**SHORT TASK**
Please check each statement against the introduction on clay-based nanocomposites below. For each, answer yes or no and quote the words of the text that decide it. 1. Kaolinite was at first the clay mineral most widely used as a silicate filler. 2. Exfoliated smectites yield silicate platelets about 10 nm thick. 3. The concept of clay delamination was introduced at the Toyota Central Laboratory about ten years ago.

— start EXTRACT —

Functional Nanocomposites Based on Fibrous Clays

EDUARDO RUIZ-HITZKY, MARGARITA DARDER, ANA C. S. ALCÁNTARA, BERND WICKLEIN AND PILAR ARANDAa

1.1 Introduction

Since the beginning of the polymer age, silicates – like clays and other finely particulated solids such as silica, calcium carbonate and carbon black – have been incorporated as fillers at the micrometer dimension into plastics and elastomers with the aim of improving the mechanical and rheological properties of these polymers. Kaolinite was the clay mineral initially most widely used as a silicate filler of diverse polymeric matrices. More recently, swelling clays such as smectites have received great interest due to their ability to exfoliate, giving rise to elemental silicate platelets of 1 nm thickness, which represent a way to develop fillers at the nanometer dimension (nanofillers). In this context, the concept of clay delamination encompassed by its high dispersion in polymers, introduced by Fukushima and other researchers at the Toyota Central Laboratory almost three decades ago, represents a revolutionary idea, not only for the use of clays as reinforcing charges but also to introduce functionality in the resulting materials.

— end EXTRACT —
— start DATA EXTRACT —

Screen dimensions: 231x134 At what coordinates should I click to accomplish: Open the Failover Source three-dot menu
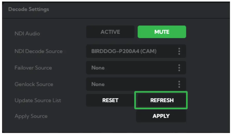coord(179,68)
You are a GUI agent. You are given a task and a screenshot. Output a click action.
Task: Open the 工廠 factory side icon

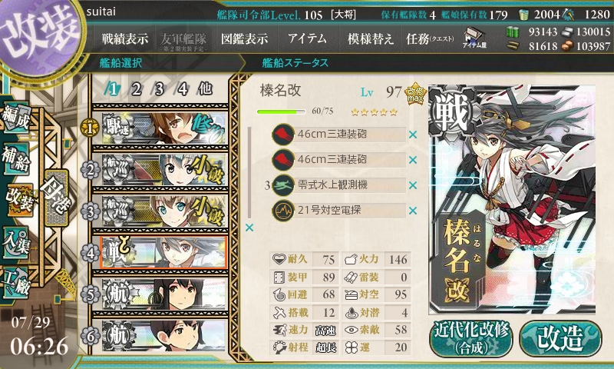(16, 282)
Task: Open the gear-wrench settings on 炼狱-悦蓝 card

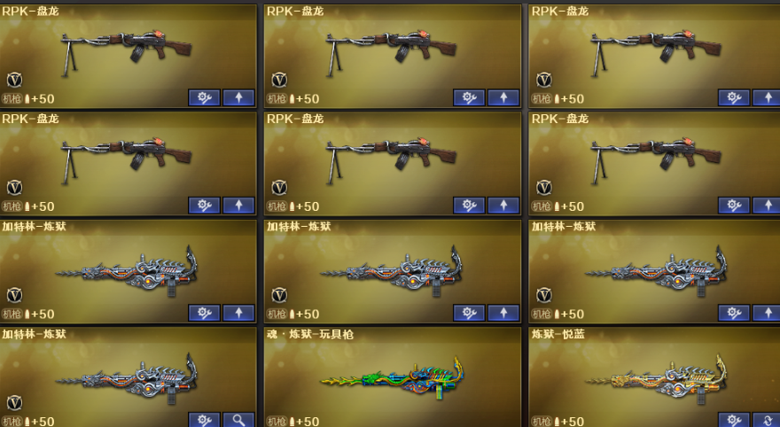Action: click(x=734, y=420)
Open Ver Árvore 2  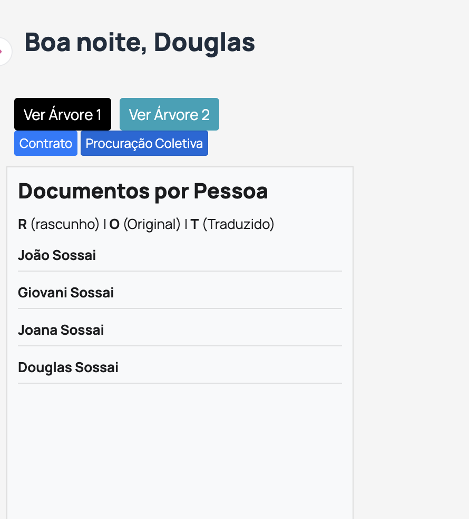point(169,114)
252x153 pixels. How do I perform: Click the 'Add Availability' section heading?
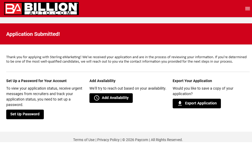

— end DATA EXTRACT —

**OUTPUT FOR THIS TASK**
1. Yes: "Kaolinite was the clay mineral initially most widely used as a silicate filler of diverse polymeric matrices."
2. No: "giving rise to elemental silicate platelets of 1 nm thickness"
3. No: "introduced by Fukushima and other researchers at the Toyota Central Laboratory almost three decades ago"